> REQUIREMENT 1
List every award the passage about Rachel Carson says she won.
> REQUIREMENT 2
In the passage about Rachel Carson, turn the paragraph beginning "Rachel Carson is a graduate" into a short bulleted list that keeps its main facts.
> REQUIREMENT 3
Extend the passage about Rachel Carson and Silent Spring, picking up after its final sentence.

> SUPPLIED PASSAGE
'''

U.S. Supreme Court Justice William O. Douglas, in a report on Silent Spring, adds: “We need a Bill of Rights against the Twentieth Century poisoners of the human race. The book is a call for immediate action and for effective control of all merchants of poison.”
Rachel Carson is a graduate of Pennsylvania College for Women and has taken an advanced degree in zoology at Johns Hopkins University. At first associated with the U.S. Bureau of Fisheries in Washington, she was later appointed editor-in-chief for U.S. Fish and Wildlife Service.
Her best-known book is The Sea Around Us (1951), a tremendous popular and critical success for which she won the Gold Medal of the New York Zoological Society, the John Burroughs Medal, the Gold Medal of the Geographical Society of Philadelphia and the National Book Award.

'''

Collected data:
'''

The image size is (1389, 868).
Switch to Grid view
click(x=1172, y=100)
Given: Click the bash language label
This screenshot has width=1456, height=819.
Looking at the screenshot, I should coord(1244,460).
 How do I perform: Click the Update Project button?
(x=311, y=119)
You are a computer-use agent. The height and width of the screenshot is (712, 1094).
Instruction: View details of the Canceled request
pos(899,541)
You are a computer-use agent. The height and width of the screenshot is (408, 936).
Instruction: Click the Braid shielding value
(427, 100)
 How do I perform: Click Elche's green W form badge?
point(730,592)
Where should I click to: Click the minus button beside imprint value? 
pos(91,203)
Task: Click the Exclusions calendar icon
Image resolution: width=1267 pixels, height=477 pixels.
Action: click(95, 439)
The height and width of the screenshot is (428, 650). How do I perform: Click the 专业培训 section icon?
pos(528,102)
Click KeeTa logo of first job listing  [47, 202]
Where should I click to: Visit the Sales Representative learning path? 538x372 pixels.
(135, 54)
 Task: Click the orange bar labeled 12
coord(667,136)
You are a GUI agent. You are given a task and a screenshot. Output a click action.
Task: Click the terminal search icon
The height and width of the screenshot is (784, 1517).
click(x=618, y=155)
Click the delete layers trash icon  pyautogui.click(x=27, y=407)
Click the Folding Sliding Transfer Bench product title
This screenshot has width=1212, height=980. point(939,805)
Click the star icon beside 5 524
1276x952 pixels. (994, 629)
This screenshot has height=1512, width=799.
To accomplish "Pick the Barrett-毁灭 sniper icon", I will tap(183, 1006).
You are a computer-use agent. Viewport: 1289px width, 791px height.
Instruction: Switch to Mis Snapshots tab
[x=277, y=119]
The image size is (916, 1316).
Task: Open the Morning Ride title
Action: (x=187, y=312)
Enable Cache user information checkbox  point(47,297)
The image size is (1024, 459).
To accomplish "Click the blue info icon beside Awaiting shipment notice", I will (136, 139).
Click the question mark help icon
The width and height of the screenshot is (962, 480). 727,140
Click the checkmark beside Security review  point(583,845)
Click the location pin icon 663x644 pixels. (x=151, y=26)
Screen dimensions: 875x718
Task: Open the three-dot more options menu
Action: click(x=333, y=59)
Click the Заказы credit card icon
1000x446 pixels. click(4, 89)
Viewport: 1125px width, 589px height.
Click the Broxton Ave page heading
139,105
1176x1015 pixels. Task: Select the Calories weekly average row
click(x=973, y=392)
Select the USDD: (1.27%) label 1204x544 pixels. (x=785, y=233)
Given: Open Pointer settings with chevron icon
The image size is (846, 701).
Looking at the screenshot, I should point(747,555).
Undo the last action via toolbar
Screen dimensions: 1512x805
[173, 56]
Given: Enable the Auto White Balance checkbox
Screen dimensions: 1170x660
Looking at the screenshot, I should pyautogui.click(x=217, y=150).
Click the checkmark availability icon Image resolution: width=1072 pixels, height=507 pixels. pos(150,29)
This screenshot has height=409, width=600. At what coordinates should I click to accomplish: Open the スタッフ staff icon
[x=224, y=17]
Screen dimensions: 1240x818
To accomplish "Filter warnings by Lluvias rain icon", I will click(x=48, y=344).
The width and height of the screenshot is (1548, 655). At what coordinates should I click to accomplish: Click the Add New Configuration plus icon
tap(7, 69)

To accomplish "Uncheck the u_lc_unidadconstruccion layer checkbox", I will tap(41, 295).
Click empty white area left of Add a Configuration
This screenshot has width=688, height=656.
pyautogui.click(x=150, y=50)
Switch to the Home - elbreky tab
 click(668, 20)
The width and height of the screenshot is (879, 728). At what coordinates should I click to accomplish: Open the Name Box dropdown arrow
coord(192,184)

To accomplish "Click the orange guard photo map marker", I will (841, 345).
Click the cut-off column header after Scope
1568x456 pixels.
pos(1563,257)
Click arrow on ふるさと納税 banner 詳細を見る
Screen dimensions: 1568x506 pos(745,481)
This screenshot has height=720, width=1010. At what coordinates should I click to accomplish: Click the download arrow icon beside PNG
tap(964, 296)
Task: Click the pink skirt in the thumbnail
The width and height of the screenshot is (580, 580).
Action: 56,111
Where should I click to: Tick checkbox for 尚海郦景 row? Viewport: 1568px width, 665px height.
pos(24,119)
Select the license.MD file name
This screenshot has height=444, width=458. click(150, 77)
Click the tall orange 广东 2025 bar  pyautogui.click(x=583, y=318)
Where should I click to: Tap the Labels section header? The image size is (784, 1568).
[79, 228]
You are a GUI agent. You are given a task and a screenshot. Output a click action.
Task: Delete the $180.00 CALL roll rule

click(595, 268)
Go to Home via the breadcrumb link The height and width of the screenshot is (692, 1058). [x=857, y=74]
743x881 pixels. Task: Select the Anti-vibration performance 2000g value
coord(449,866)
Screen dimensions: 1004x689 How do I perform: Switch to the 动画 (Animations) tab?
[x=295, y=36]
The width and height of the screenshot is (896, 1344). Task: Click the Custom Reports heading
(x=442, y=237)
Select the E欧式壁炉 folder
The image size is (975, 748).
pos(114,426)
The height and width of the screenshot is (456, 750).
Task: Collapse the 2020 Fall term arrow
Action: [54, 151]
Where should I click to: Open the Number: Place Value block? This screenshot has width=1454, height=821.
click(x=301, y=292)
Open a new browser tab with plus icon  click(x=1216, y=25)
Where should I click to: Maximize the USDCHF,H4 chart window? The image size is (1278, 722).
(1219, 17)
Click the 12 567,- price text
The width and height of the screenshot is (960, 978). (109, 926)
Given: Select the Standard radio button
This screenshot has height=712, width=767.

'''

> ANSWER 1
- Gold Medal of the New York Zoological Society
- John Burroughs Medal
- Gold Medal of the Geographical Society of Philadelphia
- National Book Award

> ANSWER 2
- Graduated from Pennsylvania College for Women
- Earned an advanced degree in zoology at Johns Hopkins University
- First worked with the U.S. Bureau of Fisheries in Washington
- Later became editor-in-chief for the U.S. Fish and Wildlife Service

> ANSWER 3
Much of the material in Silent Spring has been drawn from about 2,000 pages of testimony submitted in connection with a suit brought by Robert Cushman Murphy and other Long Island citizens against the State of New York for “needless and highly destructive” spraying of sections of Long Island. The case finally reached the U.S. Supreme Court, which refused to hear it on technicality.
Using this material as a point of departure, Miss Carson spent some four years gathering further relevant data from scientists all over the world. Only then did she begin the formidable job of organizing her facts in a continuous and readable narrative.
The result has been called “an eloquent protest in behalf of the unity of all nature, a protest in behalf of life.”